Usage docs

Rename + Mapping

How to choose Rename, Map, or Rename + Map and how OpenAI outputs appear in the editor.

How to use this docs page

This page is meant to answer one operational stage of the DullyPDF workflow well enough that you can run a controlled test without guessing. Read the sections below, validate the behavior against one representative document, and only then move to the next linked page.

That order matters because most setup failures come from mixing detection, mapping, fill validation, and sharing into one unstructured pass. A narrower review loop keeps troubleshooting faster and makes the template easier to trust once you save it for reuse.

When to run each action

  • Rename: use when geometry is acceptable but field names are inconsistent.
  • Map: use when names are already acceptable and you only need schema alignment.
  • Rename + Map: use when you need both in a single flow.
  • Base costs per bucket: Rename=1, Remap=1, Rename+Map=2.
  • Server pricing formula: total credits = baseCost x ceil(pageCount / bucketSize).
  • Current bucket size default is 5 pages, and server page count is used for final billing.

OpenAI data boundaries

Rename and mapping can send PDF page imagery, field overlay tags, and schema headers. CSV/Excel/JSON row values and in-editor field input values are not sent.

The product asks for explicit confirmation before these requests run. Mapping-only requests send database headers + PDF field tags. Combined Rename + Map sends PDF + headers + tags.

Interpreting results

  • renameConfidence measures name quality; fieldConfidence measures whether it is likely a true field; mappingConfidence measures schema alignment confidence.
  • Review checkbox metadata (`groupKey`, `optionKey`, `optionLabel`) after rename/map runs.
  • High-confidence radioGroupSuggestions auto-apply so explicit radio groups are created before publish; lower-confidence suggestions stay review-only.
  • Treat AI output as recommendations and validate before production usage.

Concrete mapping examples

  • Text field: map insured_name or employee_first_name directly to a stable string column.
  • Checkbox enum: map one group to values like single, married, or other categorical tokens via enum rules.
  • Radio group: keep one explicit group key and distinct option keys so a single selected value does not drift into multi-select behavior later.

Checkbox rules and precedence

Checkbox rules support four operations: yes_no, presence, enum, and list.

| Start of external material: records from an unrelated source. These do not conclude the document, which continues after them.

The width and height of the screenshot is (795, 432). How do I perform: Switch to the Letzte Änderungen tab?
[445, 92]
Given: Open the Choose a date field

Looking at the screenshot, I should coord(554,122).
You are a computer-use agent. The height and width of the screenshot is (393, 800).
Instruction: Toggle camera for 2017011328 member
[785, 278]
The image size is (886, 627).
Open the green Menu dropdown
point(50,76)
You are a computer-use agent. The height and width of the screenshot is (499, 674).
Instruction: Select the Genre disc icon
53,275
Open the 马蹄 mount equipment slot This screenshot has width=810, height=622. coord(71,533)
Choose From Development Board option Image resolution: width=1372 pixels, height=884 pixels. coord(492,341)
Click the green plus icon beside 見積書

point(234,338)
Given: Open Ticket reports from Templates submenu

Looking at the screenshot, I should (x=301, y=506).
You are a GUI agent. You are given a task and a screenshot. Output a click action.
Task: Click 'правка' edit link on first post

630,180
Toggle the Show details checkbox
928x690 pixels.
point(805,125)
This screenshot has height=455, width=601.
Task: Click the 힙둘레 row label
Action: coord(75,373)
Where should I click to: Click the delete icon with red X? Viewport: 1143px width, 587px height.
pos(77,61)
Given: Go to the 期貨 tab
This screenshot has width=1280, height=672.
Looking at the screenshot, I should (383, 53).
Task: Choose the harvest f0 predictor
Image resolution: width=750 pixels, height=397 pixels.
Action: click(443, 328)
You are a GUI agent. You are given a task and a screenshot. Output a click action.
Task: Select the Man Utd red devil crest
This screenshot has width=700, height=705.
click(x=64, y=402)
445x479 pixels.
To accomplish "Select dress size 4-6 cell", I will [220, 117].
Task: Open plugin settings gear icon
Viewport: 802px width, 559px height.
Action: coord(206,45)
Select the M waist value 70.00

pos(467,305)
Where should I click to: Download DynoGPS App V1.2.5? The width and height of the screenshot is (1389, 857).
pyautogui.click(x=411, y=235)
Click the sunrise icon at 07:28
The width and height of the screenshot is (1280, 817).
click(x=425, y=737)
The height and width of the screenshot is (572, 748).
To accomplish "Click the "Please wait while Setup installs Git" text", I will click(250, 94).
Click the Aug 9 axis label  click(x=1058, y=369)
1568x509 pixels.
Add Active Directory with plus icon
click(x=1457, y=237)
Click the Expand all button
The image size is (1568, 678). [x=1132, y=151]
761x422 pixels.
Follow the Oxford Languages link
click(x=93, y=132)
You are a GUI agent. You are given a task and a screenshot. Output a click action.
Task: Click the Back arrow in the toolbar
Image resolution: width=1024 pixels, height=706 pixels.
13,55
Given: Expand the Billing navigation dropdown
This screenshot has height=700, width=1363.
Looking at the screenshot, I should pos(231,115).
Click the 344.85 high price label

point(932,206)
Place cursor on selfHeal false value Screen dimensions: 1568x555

  • yes_no: boolean semantics with optional true/false option mapping.
  • presence: truthy means select positive option; falsey usually leaves group unset unless mapped.
  • enum: select the first valid option from a categorical value.
  • list: split multi-value strings on , ; | / for multi-select groups.

Search & Fill applies checkbox/radio logic in this order:

  1. Direct field-name boolean match.
  2. Direct option-key match.
  3. Direct group-value match (`i_...`, `checkbox_...`, or raw group key).
  4. checkboxRules.
  5. Built-in alias fallback groups.

Boolean token values used by Search & Fill

Truthy tokens include: true, 1, yes, y, on, checked, t, x, selected.

False tokens include: false, 0, no, n, off, unchecked, f, unselected.

Ambiguous tokens return null and do not coerce booleans: y/n, yes/no, true/false, t/f, 0/1, 1/0.

Presence-false tokens include: n/a, none, unknown, not available,null, blank, and related variants.

Schema hygiene anti-patterns

  • Headers that change spelling or casing between exports.
  • Multiple columns that mean the same thing but are not normalized intentionally.
  • Boolean or checkbox values that mix yes/no, 1/0, blanks, and custom tokens without a documented rule.
  • Mapping directly from vague field names such as Text1 or duplicated labels when Rename should have run first.

Rename-only warning

Rename without map can standardize names, but complex checkbox groups and non-matching checkbox columns may still fail to fill correctly until schema mapping is also applied.